Sembra, ormai, che per la nostra società all’essere giovani si abbini, in automatico una negatività di base per cui ci si aspetta sempre che qualcosa di increscioso accada. Questo a causa della famiglia che «non è più quella di una volta», di un sistema scolastico che «va a rotoli», della «crisi dei valori», della precarietà che «affligge i nostri giovani». È inutile girarci intorno: sono proprio questi i discorsi che si sentono spesso intorno all’universo giovanile. Nonostante tutto questo, i veri responsabili di quanto accade, sembrano essere sempre i giovani.
Purtroppo ci dimentichiamo troppo spesso che la società siamo noi e che anche la famiglia e la scuola siamo noi – per cui, realisticamente, potremmo essere anche noi la causa della crisi dei valori e della precarietà.
Quello che chiedo spesso ai miei pazienti (o ai loro genitori) quando sento discorsi simili è se sono sicuri che “demonizzando” l’essere giovani non stiano cercando degli alibi a delle loro presunte mancanze – magari sentendosi responsabili di colpe che non si hanno, ma che si crede di avere.
Essere giovani non vuol dire inevitabilmente vivere un disagio, perché la gioventù è un insieme di singoli individui, ognuno differente dall’altro – con alle spalle un vissuto differente; con interessi, inclinazioni, caratteri differenti.
Ogni giovane ha la propria identità, le proprie contraddizioni, le proprie aspirazioni – ogni giovane ha alle spalle un percorso di formazione/educazione differente, fatto di famiglie differenti, valori differenti, approcci scolastici differenti.
Prima di parlare dei giovani, per interpretare eventuali disagi, è indispensabile, allora, parlare con loro; aiutarli a esprimere le proprie emozioni e i propri turbamenti; osservarli attentamente per cogliere anche le loro richieste inespresse.

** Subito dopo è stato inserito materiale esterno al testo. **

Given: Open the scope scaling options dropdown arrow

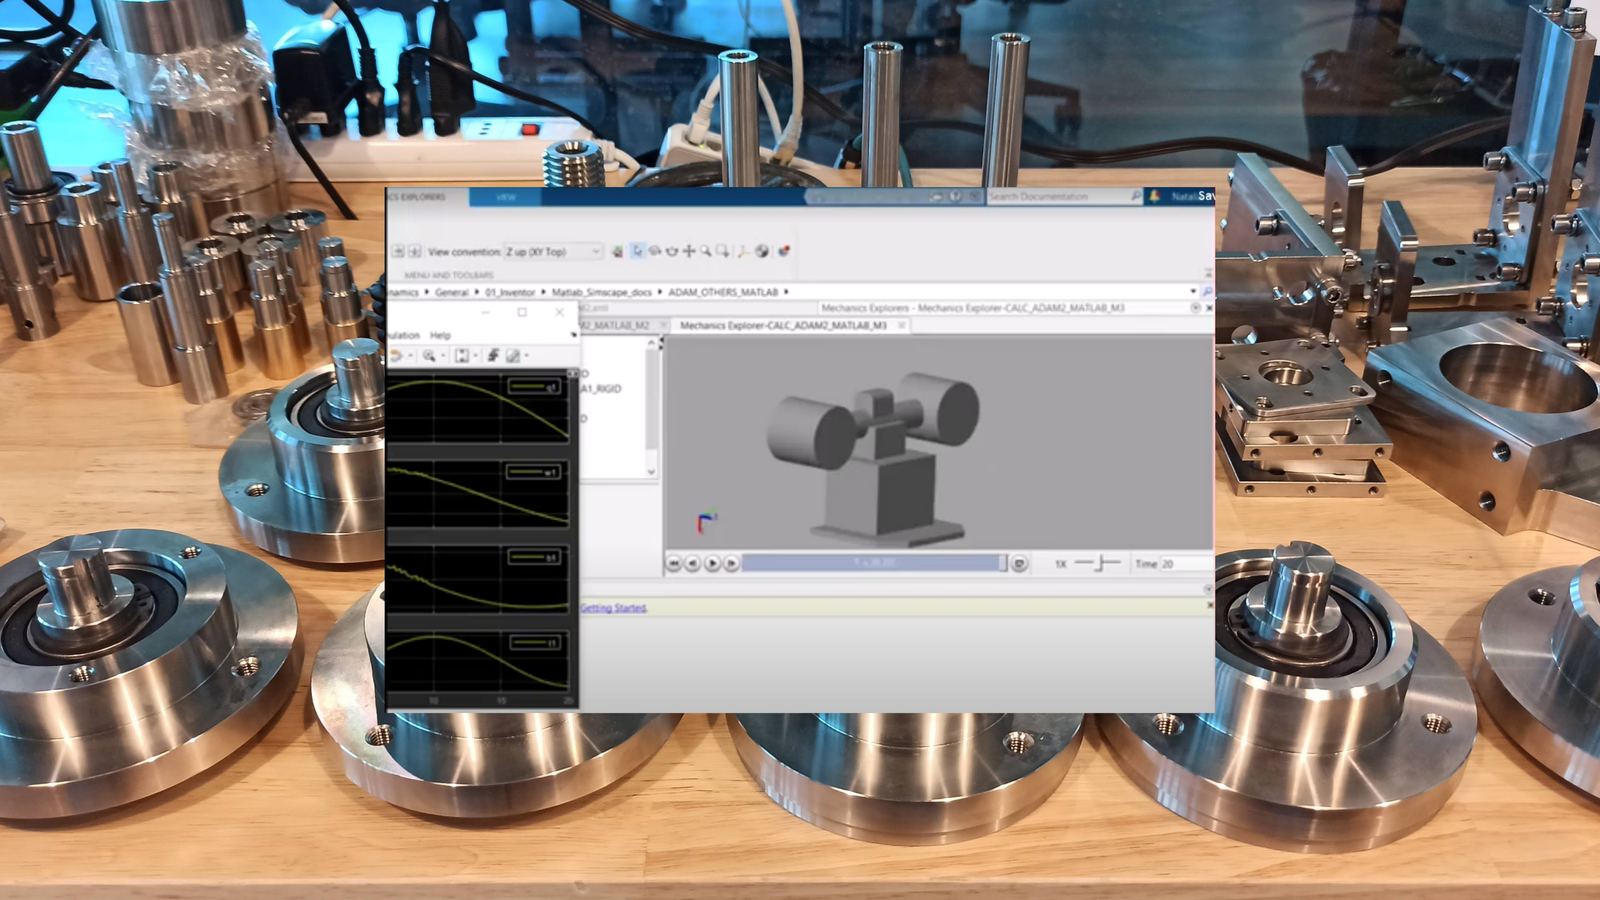Looking at the screenshot, I should 475,355.
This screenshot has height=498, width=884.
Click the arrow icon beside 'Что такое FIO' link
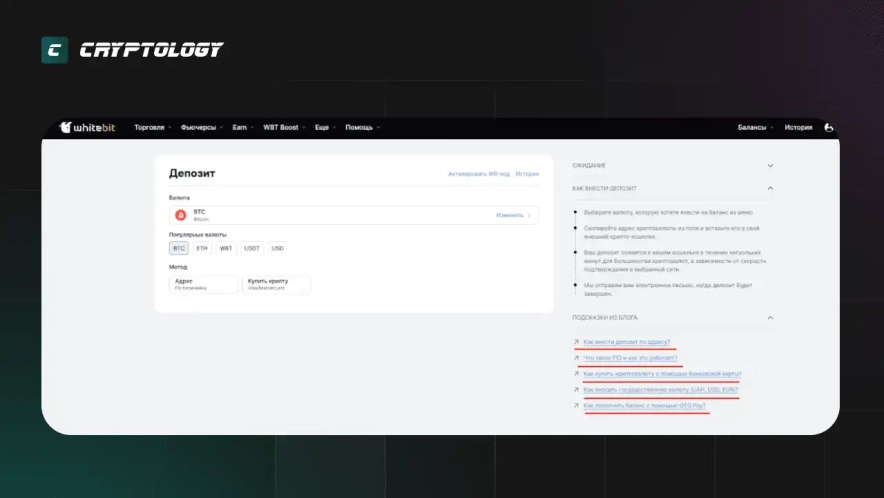point(576,358)
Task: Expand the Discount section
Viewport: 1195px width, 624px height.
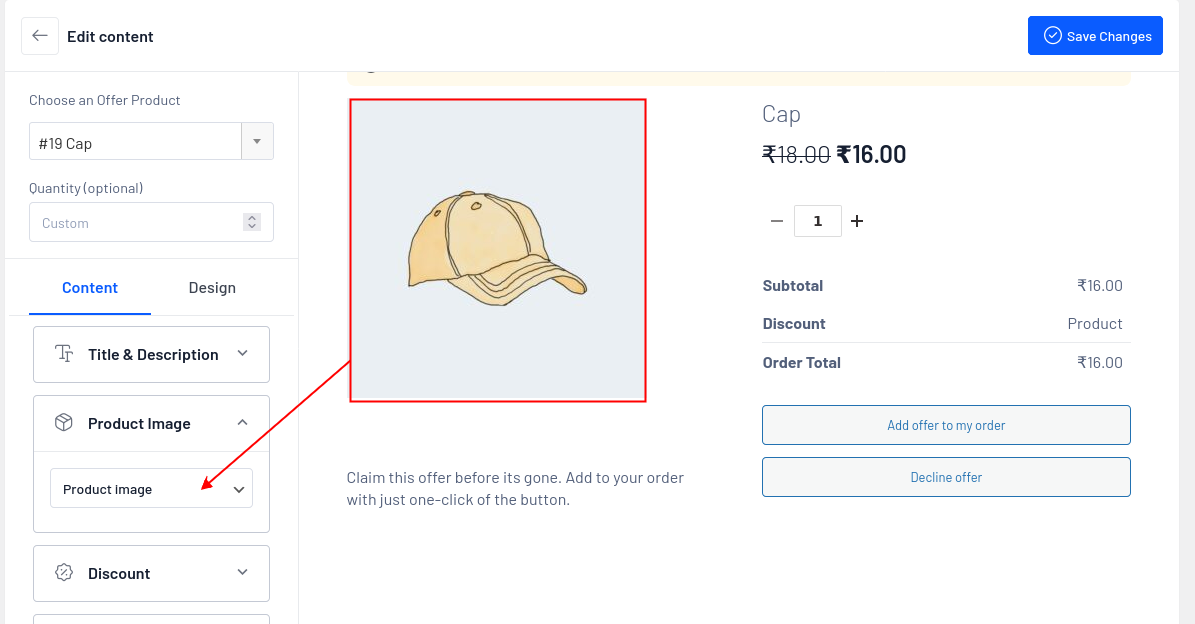Action: [242, 572]

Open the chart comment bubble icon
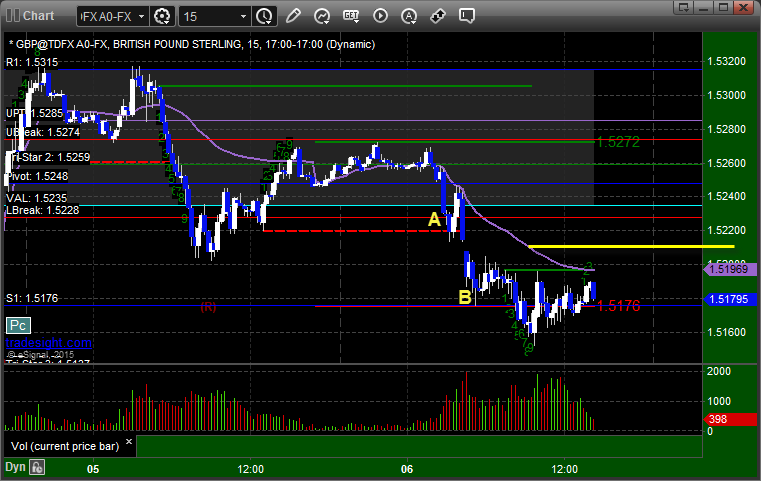point(466,16)
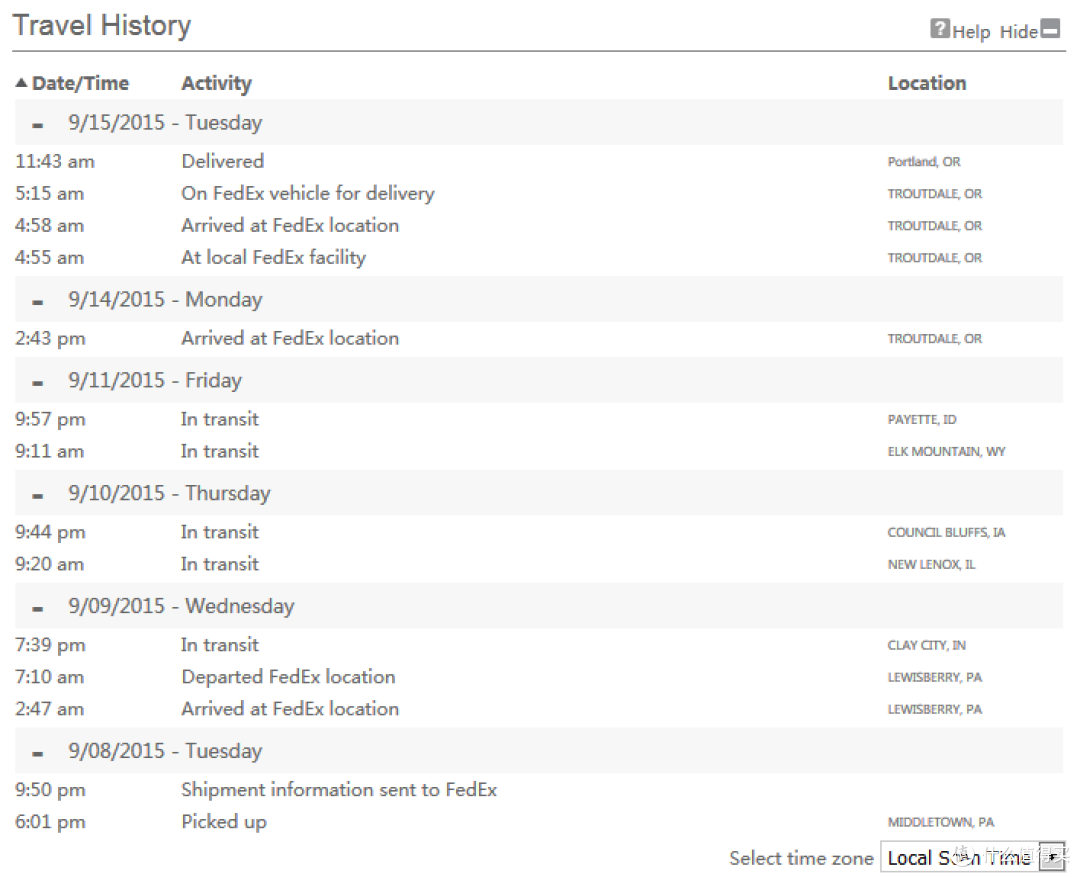The width and height of the screenshot is (1080, 877).
Task: Click the Help link
Action: (x=971, y=32)
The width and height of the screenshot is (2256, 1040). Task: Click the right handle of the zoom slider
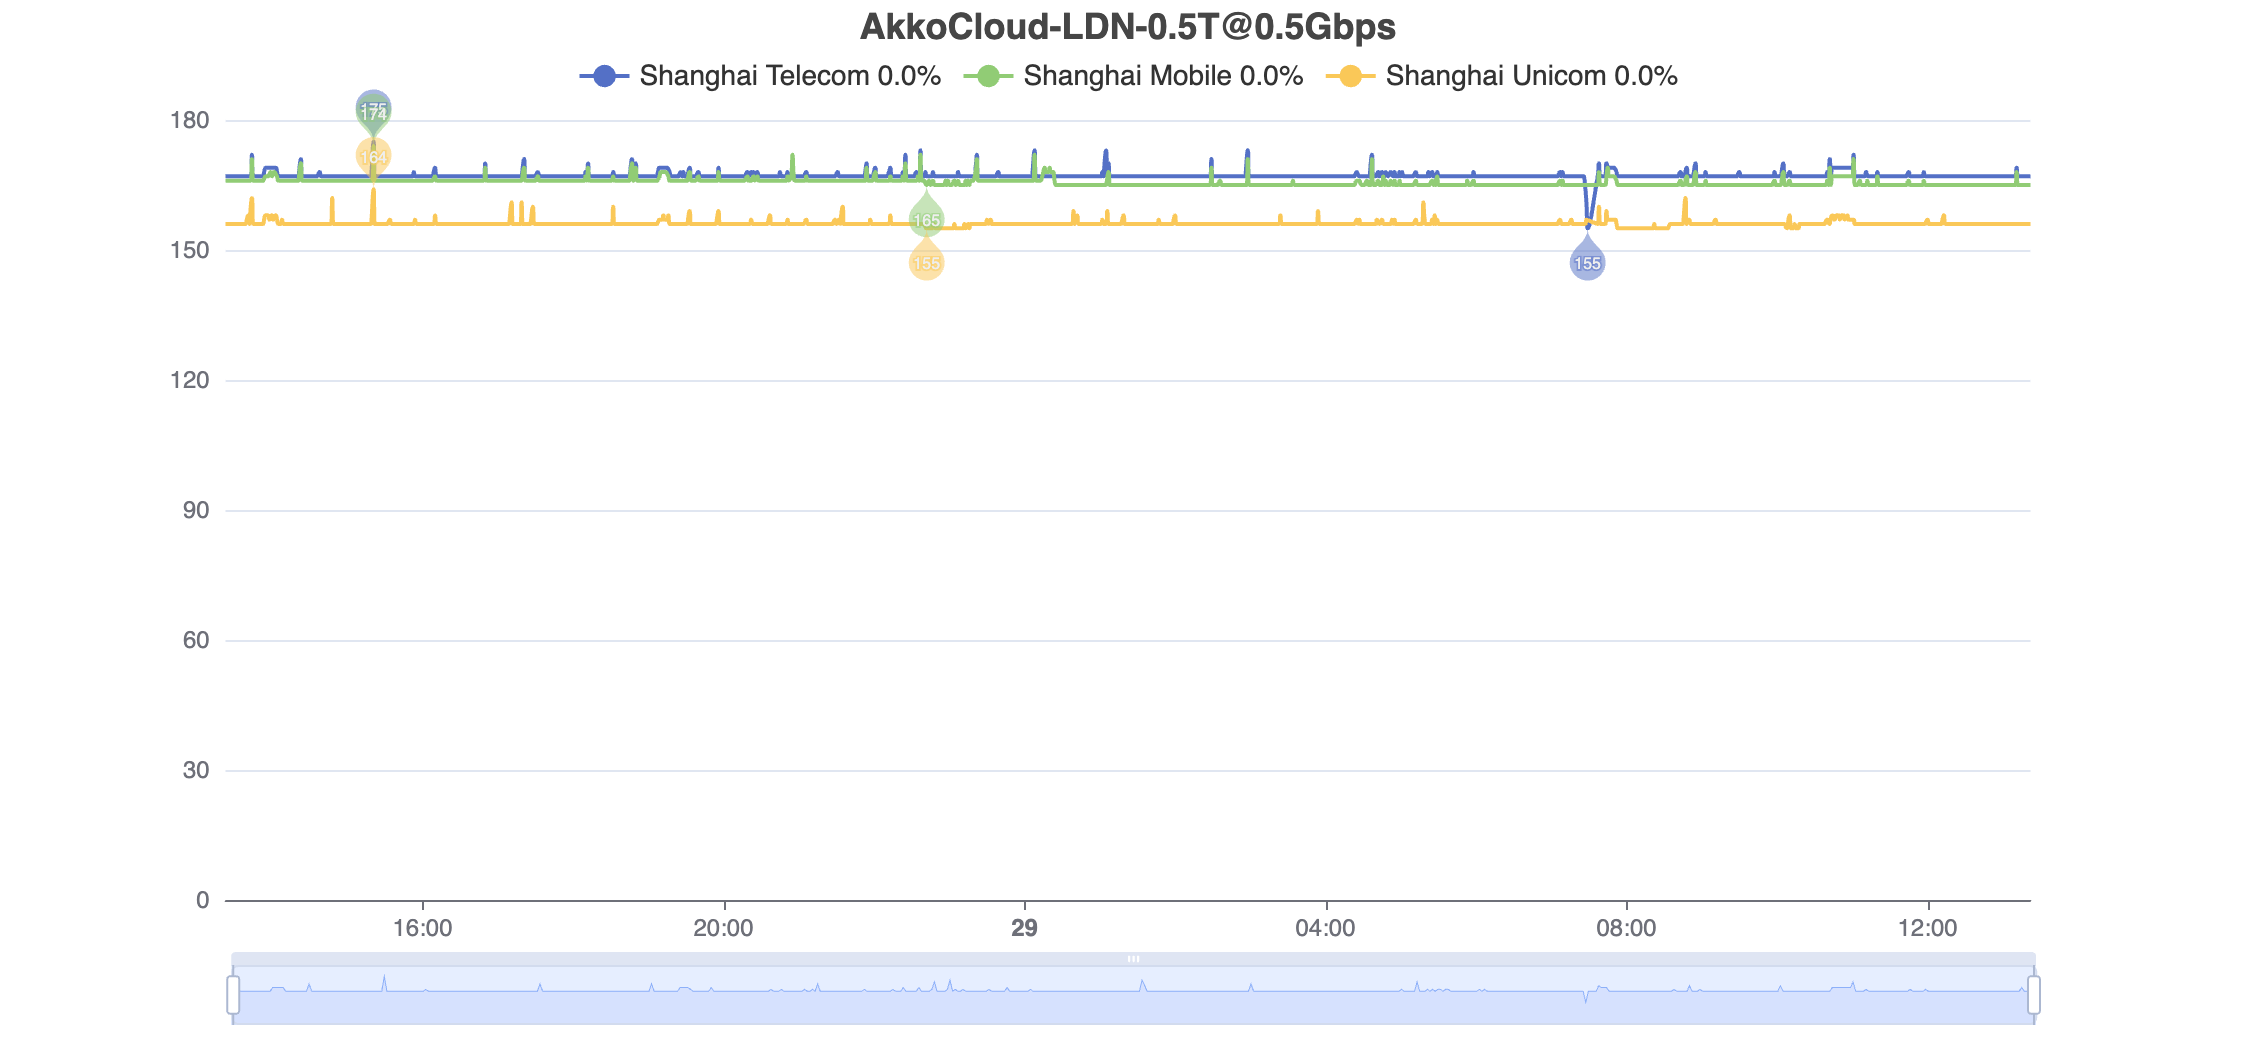coord(2033,995)
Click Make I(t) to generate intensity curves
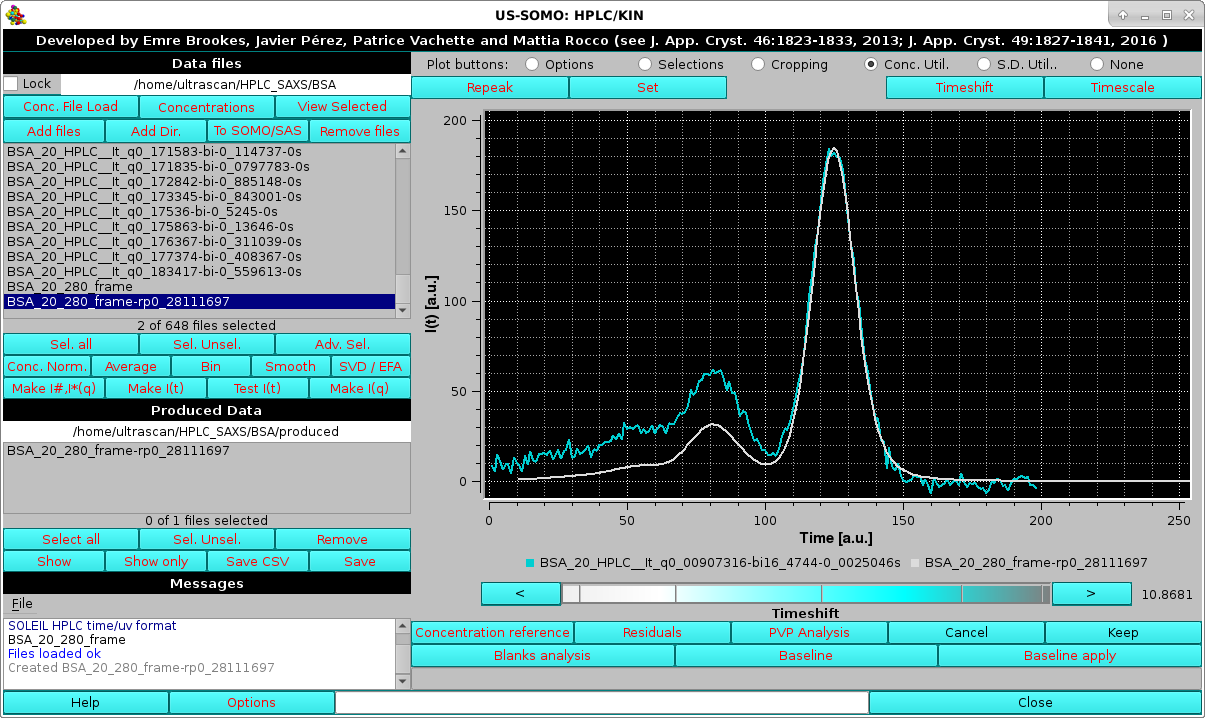Image resolution: width=1205 pixels, height=718 pixels. point(155,388)
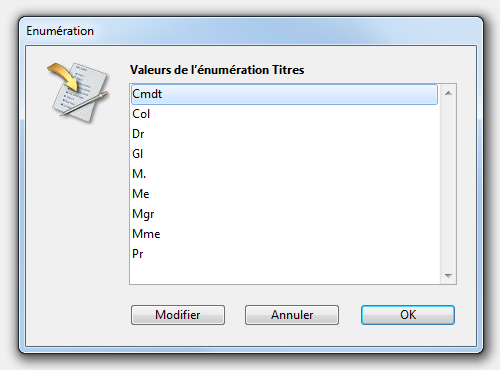500x370 pixels.
Task: Pick the M. entry in list
Action: 284,174
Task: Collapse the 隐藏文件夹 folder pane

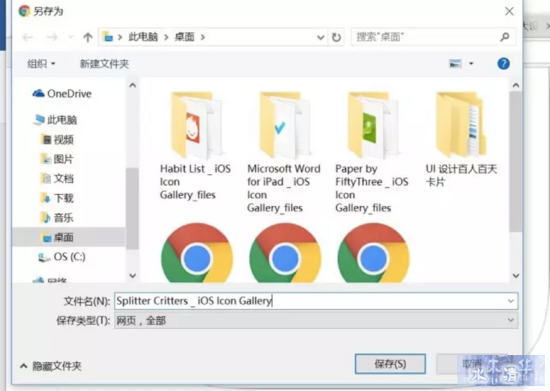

Molti oggi parlano dei giovani; ma non molti, ci pare, parlano ai giovani – Papa Giovanni XXIII
Perché l’unico modo per aiutare i giovani ad essere giovani è di far percepire loro la nostra presenza sempre (anche in maniera discreta). È importante per loro sapere che c’è e ci sarà sempre spazio per essere ascoltati e compresi. È importante per loro sapere che c’è e ci sarà sempre qualcuno al loro fianco. E che non serve cercare la propria serenità e la propria soddisfazione chissà dove e chissà come: serenità e soddisfazione possono essere sempre vicino a loro.